### What is being asked:
Filter these entries so that only lines with the word "heading" remain.

(Beginning of Dataset content)

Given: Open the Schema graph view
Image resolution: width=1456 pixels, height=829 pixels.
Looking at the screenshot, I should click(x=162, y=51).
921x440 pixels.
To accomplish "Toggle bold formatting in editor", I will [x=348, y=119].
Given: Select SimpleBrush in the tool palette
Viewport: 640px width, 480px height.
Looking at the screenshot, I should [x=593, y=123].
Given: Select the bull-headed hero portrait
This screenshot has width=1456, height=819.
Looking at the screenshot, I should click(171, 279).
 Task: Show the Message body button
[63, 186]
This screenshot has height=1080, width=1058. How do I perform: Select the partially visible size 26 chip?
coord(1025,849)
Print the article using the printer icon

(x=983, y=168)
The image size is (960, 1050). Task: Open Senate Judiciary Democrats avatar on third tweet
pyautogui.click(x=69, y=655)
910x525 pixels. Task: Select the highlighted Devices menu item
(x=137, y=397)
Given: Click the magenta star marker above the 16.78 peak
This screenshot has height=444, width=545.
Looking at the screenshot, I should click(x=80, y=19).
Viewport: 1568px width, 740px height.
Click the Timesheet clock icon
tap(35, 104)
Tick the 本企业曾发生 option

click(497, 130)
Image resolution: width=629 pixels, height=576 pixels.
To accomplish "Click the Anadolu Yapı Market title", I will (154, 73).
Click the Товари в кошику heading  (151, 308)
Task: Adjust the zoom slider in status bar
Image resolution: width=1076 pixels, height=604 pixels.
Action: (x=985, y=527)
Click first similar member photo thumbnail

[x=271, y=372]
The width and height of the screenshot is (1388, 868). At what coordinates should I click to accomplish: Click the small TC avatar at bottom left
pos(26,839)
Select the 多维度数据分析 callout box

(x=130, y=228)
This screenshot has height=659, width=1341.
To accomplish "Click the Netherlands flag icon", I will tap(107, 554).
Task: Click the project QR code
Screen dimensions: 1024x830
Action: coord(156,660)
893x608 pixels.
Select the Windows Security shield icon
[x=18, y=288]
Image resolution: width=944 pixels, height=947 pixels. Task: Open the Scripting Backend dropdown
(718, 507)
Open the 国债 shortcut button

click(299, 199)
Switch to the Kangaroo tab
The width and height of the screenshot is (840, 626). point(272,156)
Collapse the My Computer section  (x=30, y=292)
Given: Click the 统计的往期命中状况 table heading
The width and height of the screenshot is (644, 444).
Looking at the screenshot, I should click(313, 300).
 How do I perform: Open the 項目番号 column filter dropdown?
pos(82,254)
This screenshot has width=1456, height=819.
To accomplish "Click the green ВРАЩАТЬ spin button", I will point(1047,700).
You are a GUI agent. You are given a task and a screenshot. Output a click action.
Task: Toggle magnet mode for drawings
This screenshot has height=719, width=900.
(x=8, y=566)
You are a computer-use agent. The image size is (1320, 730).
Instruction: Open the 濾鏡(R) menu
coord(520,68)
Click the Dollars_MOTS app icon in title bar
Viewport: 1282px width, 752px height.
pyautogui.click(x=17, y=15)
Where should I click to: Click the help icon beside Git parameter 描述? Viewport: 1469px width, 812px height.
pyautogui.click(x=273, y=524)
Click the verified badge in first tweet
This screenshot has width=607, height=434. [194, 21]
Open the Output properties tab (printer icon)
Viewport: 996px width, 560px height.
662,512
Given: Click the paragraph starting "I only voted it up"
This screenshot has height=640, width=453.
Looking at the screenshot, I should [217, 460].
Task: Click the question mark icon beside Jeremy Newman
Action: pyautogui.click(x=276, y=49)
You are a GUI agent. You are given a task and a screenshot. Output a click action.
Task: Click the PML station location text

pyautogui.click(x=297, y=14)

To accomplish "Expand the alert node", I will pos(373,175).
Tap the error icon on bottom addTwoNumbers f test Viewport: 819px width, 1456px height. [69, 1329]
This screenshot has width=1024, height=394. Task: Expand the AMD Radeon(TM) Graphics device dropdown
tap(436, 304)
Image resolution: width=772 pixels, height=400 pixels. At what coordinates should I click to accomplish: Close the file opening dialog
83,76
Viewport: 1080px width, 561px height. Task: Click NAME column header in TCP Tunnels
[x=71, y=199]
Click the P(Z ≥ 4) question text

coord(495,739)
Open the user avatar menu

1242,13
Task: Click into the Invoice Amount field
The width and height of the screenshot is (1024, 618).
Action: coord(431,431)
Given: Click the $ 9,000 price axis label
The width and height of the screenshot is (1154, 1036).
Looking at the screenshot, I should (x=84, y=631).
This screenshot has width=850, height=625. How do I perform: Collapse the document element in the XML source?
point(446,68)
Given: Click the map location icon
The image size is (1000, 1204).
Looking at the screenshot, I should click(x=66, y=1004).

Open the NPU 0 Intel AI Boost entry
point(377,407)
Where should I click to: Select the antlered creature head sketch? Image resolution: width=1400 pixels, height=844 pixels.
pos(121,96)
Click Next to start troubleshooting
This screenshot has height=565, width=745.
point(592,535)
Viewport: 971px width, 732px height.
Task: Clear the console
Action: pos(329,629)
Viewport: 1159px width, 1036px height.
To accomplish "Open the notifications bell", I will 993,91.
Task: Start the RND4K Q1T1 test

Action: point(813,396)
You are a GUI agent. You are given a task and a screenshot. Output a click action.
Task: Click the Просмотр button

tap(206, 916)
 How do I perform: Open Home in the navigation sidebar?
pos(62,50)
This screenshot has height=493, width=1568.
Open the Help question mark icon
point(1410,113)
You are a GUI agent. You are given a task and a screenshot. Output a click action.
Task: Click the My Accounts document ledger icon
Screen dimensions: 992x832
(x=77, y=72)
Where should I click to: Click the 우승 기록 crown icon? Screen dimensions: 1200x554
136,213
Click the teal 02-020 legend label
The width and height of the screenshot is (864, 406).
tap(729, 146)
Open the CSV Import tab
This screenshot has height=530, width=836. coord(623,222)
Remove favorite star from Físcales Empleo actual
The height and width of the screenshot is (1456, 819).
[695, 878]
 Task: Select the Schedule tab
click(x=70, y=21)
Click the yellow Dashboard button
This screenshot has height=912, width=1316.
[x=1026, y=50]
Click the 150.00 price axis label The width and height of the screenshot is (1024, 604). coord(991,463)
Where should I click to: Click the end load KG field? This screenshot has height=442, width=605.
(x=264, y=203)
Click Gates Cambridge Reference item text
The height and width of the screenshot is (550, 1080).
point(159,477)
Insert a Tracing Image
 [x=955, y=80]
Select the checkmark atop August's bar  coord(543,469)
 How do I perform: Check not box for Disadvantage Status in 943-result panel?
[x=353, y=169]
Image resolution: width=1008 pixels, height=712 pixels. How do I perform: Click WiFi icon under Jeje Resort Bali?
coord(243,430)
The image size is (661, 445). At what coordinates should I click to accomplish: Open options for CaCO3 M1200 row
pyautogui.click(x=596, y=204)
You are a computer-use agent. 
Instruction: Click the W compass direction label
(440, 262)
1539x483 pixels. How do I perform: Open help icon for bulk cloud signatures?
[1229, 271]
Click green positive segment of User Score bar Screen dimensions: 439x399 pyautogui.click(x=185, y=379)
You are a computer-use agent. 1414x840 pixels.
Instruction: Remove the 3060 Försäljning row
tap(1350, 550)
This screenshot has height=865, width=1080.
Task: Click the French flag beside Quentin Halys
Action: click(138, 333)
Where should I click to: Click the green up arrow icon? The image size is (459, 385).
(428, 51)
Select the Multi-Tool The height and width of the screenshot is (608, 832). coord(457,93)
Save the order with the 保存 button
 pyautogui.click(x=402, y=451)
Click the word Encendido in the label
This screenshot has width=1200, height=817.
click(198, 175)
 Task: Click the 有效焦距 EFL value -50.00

(End of Dataset content)

### Result for this task:
Click the Товари в кошику heading  (151, 308)
Given: Click the 统计的往期命中状况 table heading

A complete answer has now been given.